COVID-19, IL SINDACO D’ACUTI: “DAL 4 MAGGIO RIAPRONO PARCHI, CIMITERO E MERCATI. VALGONO LE REGOLE SUL DISTANZIAMENTO SOCIALE. PARCHEGGI A PAGAMENTO DALLE 9 ALLE 13”
 

 “Parchi, cimitero, mercati e aree di sosta: prove di ritorno alla normalità, dopo le prescrizioni dei decreti presidenziali legati alla prevenzione sui contagi da Covid-19. Da lunedì 4 maggio riaprono i parchi Aldo Moro e di via Lago di Scanno: dalle 9 alle 13, fino al prossimo 1 giugno, sarà possibile accedere in queste aree rispettando le regole sul distanziamento sociale e senza la possibilità di utilizzare le aree gioco.

Riaprono anche i cancelli del cimitero. Fino al 1 giugno, dal martedì alla domenica (9 – 13), sarà possibile accedere nello spazio cimiteriale a un massimo di 20 persone; ricordano sempre che valgono le regole che vietano gli assembramenti e consigliano di mantenere una distanza di almeno tre metri. Sarà anche possibile celebrare cerimonie funebri nel piazzale antistante la chiesa.

Fine serrata anche per i mercati della Terra e ortofrutticoli. Sarà possibile tornare all’attività commerciale dopo la presentazione di un progetto ad hoc a cura del gestore del mercato; rispettando tutte le prescrizioni per prevenire i contagi da Coronavirus.

Per le aree di sosta, il pagamento dei parcheggi sarà obbligatorio nella fascia oraria compresa tra le 9 e le 13 per tutti gli stalli delle strisce blu ad esclusione della struttura multipiano di via Fontana delle Cannetacce.

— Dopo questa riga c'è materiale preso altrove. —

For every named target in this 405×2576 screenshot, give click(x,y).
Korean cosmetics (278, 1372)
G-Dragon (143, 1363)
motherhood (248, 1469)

Uffici comunali. Il Servizio Urp della Frazione di Laghetto, è chiuso al pubblico mentre l’ufficio relazioni con il pubblico del  Centro Urbano osserverà il seguente orario di apertura al pubblico:

dalle ore 09,00 alle 12,00 il Lunedì – Mercoledi – Venerdì e dalle ore 15,00 alle 18,00 il Martedì e Giovedì, con accesso da parte dell’utenza a scaglionamento e nel rispetto della distanza di sicurezza interpersonale di almeno un metro.

Si invita l’utenza, laddove possibile, ad utilizzare per richieste di servizi i seguenti canali a distanza:

pec: protocollo@pec.comune.montecompatri.roma.it oppure via fax 0694789014, utilizzando la modulistica presente nell’apposita sezione del sito internet comunale.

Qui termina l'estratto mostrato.